Summer in the Channel



I slept until 8 and woke up not feeling well. My upper body tight and sore, my stomach sour, my eyes puffy and not knowing what I was going to do with my life. I can barely face today. I looked at the campus surf cam. About three guys in the water and some soft toppers and suppers walking down to the beach. I imagined the Saturday crowd at my break. Summertime water people, blech. Well, I’ll be cool and just paddle to move my body and circulate the blood.
The parking lot was surprisingly empty. I really thought it was going to be a fuckfest of families and other type weekend people. Unfortunately, as I was driving up a gal and guy with surfboards turned around when they saw me, followed me in their car and wanted to know where the break was. I begrudgingly told them half a mile and they had to pay for parking.
Another surprise, no one was out when I got to the cliff and sectiony crystal blue 2-footers steeped all over the place. The sky was gray with the sun slowly conquering the morning marine layer and the water was glass, glass, glass. I wasn’t sure where to sit. I started out in front of jailhouse and slowly moved to the point. The well formed southys near the shore were quick, but I needed to be way outside to successfully catch the close-out larger waves in the sets and I had to catch them late and in the curl. Fun.
The couple finally found the beach so I paddled way far out to the point--far and near the rocks. This is what I call McDonalds-looks better than it tastes. And as I supposed, the man followed me—although there were no other people out and lots of other breaks (rude!). The woman paddled after the man. Finally a wave came and I caught it over the rocks and made it look as good as I could. The couple paddled out to where I had been sitting and I paddled back inside where the waves were more consistent, steeper and better shaped. They never looked back. Be a smart surfer.

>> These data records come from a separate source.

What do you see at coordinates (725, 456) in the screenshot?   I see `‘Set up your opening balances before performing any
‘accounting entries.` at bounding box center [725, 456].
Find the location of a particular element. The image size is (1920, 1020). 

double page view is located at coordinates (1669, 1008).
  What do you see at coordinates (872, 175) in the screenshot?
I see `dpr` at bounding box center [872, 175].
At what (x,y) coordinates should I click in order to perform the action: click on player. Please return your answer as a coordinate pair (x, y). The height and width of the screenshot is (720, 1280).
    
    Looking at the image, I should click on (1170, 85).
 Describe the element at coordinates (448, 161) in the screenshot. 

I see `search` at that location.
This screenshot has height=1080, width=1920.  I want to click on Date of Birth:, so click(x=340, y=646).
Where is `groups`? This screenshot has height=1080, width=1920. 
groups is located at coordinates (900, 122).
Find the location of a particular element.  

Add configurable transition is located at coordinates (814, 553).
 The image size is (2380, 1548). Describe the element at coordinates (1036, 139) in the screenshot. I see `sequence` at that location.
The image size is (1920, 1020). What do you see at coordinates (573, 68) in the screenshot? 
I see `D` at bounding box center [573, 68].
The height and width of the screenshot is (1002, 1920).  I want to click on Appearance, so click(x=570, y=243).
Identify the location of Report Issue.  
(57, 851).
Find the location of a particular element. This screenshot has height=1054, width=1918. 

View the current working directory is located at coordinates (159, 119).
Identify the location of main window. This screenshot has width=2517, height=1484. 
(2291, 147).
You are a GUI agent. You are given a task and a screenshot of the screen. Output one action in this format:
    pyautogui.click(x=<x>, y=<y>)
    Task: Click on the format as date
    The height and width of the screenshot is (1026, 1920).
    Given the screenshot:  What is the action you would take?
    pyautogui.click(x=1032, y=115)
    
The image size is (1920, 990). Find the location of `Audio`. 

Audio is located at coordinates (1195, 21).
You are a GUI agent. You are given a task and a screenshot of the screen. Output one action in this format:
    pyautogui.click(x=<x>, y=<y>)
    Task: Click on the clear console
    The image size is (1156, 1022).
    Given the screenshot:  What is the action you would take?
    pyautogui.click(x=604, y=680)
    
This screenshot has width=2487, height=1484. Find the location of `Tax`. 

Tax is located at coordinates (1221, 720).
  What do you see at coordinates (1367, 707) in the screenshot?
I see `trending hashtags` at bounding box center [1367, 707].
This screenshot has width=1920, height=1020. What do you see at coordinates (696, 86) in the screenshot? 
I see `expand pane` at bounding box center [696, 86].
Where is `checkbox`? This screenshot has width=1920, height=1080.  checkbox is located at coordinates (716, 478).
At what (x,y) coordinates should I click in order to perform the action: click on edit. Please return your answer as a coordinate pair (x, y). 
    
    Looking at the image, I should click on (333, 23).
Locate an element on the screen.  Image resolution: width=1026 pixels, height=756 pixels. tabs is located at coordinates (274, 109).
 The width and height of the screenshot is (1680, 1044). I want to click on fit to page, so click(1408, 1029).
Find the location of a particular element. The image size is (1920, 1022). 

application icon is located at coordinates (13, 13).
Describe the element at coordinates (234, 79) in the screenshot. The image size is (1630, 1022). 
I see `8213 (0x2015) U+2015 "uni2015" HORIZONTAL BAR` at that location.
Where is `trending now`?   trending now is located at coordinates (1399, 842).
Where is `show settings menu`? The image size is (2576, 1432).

A novice supper paddled about, not digging his paddle in properly and unable to catch a wave. A school of about 8 women came out and played in the sandy area in front of jailhouse. Summertime water people.
As the tide changed the steepness increased and the consistency was fabulous. I slid down lefts and rights and got inside tight closeouts at the curl. And the sun was bright and the sky blue and the color and clarity of the water amazing. It’s no winter waves, but when you’re not expecting anything, haven’t had anything, and you’re greeted with color and beauty, then you have everything.
I found a piece of olive green seaglass and a cornflower blue both about the size of dimes and a pretty aqua blue green the size of a quarter. After two hours at the beach, I went home and now I’m writing this.